On another note, if you want a longer workout double the number of rounds when you set your timer. Set it for 16 instead of 8 rounds and go through the sequence of exercises twice for a 16 minute workout!

 

Nifty Workout

Workout Breakdown

8 minutes of interval training. Set your timer for 8 rounds of 10 seconds rest and 50 seconds work and go through this sequence of exercises:

123 Push up
Box Jump Burpees
Side Step up Knee Up – left
Side Step Up Knee Up – right
Wall March
3 Point Ab Choppers
Lateral Side Lunges
One Leg Toe Touch

 

See it in Action

 

This was the first time ever doing Box Jump Burpees. I will be practising these more ..along with one leg burpees and pull ups.
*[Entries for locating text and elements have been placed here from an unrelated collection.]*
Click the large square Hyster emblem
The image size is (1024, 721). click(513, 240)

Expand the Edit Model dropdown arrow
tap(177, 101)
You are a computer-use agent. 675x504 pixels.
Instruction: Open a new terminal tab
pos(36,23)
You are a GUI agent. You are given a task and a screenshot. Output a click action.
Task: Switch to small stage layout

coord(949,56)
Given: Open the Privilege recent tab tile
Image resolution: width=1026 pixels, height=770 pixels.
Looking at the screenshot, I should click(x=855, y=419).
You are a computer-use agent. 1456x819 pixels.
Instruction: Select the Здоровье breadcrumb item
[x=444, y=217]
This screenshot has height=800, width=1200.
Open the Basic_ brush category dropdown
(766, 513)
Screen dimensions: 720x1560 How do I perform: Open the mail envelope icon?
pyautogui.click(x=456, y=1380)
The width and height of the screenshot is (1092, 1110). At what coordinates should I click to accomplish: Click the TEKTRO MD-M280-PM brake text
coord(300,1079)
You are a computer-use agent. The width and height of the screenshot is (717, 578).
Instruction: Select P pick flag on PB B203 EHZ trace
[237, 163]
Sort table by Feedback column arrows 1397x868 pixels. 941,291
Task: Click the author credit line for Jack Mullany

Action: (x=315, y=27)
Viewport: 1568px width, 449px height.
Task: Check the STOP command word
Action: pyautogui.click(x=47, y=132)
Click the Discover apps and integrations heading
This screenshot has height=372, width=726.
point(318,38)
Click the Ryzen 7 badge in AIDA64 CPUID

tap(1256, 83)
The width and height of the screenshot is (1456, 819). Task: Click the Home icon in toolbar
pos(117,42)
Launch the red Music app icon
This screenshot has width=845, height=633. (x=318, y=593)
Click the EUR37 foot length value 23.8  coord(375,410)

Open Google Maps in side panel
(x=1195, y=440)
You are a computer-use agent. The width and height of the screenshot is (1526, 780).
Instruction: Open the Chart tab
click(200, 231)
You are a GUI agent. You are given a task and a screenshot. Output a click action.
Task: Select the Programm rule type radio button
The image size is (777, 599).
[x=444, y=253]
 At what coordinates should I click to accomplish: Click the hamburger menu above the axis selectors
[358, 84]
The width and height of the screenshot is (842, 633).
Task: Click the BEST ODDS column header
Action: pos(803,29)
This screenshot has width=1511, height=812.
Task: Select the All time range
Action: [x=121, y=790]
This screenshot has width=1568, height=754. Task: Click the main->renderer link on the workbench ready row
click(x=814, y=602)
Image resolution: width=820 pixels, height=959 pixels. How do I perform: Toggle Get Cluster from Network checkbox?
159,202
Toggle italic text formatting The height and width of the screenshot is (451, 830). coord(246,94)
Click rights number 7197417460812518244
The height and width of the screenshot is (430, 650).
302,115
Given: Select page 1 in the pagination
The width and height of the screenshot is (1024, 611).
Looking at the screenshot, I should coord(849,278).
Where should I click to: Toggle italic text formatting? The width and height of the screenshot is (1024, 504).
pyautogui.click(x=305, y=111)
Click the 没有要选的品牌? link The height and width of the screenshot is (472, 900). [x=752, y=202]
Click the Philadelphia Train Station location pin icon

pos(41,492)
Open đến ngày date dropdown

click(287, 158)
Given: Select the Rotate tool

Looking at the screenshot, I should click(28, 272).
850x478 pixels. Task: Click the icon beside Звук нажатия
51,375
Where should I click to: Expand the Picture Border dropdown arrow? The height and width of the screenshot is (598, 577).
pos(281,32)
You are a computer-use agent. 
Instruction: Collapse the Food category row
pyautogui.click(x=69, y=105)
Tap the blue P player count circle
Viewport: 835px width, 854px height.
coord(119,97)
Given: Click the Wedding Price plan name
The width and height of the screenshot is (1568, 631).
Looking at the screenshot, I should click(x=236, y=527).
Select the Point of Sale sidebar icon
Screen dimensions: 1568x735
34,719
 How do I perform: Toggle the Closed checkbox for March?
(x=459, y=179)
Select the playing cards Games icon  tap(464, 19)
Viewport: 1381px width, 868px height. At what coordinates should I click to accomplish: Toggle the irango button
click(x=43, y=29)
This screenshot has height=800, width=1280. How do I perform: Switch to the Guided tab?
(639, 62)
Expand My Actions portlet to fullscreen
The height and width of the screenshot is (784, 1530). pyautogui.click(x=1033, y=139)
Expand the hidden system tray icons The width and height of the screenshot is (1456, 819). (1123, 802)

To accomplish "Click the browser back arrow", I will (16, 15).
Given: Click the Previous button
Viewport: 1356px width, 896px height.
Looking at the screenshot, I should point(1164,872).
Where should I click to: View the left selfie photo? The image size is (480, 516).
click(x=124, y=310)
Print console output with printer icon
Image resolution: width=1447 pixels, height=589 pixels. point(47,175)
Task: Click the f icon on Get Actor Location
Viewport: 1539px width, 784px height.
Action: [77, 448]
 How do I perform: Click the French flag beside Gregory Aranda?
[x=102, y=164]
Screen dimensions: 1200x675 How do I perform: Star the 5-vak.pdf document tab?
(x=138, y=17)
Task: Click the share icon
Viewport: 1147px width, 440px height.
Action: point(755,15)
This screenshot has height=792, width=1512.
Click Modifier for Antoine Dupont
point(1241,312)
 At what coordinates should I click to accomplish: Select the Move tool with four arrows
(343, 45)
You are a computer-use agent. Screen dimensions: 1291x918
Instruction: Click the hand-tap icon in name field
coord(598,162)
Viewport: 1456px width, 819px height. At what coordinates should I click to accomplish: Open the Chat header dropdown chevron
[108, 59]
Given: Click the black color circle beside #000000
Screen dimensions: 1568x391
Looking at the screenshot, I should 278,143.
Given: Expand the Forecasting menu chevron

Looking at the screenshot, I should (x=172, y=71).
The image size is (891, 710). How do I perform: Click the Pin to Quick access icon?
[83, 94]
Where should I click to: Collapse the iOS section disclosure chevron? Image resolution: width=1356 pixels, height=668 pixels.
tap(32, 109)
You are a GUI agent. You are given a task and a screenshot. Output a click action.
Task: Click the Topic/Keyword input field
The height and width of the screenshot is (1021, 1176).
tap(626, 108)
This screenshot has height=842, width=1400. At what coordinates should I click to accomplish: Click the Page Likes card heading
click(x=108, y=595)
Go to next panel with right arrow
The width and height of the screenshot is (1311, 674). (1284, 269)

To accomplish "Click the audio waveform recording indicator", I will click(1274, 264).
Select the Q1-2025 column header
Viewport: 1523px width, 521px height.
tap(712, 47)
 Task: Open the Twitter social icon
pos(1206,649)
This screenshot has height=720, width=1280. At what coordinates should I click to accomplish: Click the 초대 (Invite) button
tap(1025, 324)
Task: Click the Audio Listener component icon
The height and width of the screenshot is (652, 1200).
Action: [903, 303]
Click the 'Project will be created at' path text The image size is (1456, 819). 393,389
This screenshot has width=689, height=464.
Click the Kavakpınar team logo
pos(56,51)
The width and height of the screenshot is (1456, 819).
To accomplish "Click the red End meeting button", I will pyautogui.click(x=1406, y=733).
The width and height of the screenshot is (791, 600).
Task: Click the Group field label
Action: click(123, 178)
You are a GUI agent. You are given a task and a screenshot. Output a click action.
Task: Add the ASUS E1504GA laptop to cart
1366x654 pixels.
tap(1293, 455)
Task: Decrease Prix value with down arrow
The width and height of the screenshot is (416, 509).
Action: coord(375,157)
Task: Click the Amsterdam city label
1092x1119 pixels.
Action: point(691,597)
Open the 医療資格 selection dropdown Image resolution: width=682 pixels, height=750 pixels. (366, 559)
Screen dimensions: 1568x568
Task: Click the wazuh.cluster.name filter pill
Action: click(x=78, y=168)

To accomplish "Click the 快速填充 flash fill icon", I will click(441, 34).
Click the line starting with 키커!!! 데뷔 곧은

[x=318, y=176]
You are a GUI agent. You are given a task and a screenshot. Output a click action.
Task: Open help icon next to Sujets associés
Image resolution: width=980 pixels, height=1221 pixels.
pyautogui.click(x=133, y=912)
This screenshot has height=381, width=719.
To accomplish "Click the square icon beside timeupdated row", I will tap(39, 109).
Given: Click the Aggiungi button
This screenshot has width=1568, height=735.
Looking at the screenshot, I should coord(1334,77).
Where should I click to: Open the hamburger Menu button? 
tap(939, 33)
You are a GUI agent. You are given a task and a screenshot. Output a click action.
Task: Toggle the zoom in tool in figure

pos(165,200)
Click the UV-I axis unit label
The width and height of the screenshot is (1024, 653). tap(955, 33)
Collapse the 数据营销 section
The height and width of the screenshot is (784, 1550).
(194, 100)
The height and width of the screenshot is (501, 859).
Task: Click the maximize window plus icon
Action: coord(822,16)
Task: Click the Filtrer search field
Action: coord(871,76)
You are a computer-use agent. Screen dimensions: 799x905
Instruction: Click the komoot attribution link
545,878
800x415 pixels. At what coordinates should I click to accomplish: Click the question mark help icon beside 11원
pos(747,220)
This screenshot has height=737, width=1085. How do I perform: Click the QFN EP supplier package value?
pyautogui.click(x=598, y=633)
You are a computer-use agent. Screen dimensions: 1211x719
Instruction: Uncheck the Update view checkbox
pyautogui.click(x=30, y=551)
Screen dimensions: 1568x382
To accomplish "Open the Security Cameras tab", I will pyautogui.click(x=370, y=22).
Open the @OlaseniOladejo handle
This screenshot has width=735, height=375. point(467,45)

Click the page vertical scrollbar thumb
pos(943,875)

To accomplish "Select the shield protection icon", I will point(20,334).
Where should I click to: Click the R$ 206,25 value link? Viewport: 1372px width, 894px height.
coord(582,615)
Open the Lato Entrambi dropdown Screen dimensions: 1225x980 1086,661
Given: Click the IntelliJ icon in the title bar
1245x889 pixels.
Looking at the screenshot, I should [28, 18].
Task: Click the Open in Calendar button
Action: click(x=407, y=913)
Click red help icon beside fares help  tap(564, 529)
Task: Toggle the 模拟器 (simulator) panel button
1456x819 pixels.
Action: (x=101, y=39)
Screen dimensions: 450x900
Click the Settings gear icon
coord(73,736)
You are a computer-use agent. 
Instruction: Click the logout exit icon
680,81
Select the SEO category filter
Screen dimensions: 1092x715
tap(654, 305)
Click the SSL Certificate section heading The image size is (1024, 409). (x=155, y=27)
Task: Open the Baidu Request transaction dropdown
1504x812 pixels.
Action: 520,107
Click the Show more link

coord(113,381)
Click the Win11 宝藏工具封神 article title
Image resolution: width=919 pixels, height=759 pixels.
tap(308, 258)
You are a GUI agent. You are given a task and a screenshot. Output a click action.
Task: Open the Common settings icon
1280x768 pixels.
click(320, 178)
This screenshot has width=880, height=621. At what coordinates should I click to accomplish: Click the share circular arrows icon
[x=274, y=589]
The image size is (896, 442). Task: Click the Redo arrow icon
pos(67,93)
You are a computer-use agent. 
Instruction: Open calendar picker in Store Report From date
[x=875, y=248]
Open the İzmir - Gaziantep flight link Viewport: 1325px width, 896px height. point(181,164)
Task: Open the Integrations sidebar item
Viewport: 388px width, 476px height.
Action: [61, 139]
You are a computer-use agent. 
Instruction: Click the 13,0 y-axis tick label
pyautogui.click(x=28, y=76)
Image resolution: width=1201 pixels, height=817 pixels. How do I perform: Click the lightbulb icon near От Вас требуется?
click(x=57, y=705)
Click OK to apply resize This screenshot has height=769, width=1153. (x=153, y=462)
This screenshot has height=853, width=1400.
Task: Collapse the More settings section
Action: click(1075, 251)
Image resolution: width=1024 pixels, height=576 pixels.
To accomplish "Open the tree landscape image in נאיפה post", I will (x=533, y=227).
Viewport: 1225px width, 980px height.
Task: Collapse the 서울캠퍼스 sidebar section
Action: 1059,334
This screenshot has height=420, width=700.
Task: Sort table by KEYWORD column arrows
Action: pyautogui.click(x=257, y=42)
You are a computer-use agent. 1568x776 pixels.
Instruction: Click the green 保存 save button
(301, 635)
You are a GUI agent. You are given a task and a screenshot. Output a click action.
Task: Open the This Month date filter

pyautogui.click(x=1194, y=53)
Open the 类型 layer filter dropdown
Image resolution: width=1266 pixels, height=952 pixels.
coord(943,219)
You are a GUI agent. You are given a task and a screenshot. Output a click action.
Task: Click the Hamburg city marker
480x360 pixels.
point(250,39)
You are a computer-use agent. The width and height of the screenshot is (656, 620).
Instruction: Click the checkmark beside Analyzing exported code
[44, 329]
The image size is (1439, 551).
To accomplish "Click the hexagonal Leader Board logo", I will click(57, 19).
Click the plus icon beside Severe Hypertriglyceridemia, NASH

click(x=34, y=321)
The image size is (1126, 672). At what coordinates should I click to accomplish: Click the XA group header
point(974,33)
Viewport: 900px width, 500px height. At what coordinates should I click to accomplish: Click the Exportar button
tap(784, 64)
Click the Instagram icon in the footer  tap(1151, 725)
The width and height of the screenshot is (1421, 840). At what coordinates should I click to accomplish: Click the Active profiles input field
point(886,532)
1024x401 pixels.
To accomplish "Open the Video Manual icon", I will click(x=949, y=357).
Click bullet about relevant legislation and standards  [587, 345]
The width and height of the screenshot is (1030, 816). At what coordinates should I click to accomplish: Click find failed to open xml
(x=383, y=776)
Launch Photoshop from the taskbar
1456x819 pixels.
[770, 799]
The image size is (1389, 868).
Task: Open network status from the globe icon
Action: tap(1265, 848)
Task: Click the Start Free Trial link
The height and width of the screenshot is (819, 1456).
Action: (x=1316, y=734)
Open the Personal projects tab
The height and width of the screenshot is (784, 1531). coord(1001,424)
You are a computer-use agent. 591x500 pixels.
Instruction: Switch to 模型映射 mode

Oh, the list is getting longer!! I will master these! ..master them with me! ; )

 

Exercise Descriptions

123 Push up

 

Jump one leg up towards the same side hand, then simultaneously jump that leg back and your other leg up by other hand, jump a 3rd time bringing leg that is up back and back leg up and then do a push up with one leg bent and foot on ground near hand. This is one rep. Repeat jumping 3 times in a similar manner and this time ending with the opposite leg up towards hand and do a push up. Continue doing these push ups so that every push up is done with the opposite foot up higher on the ground.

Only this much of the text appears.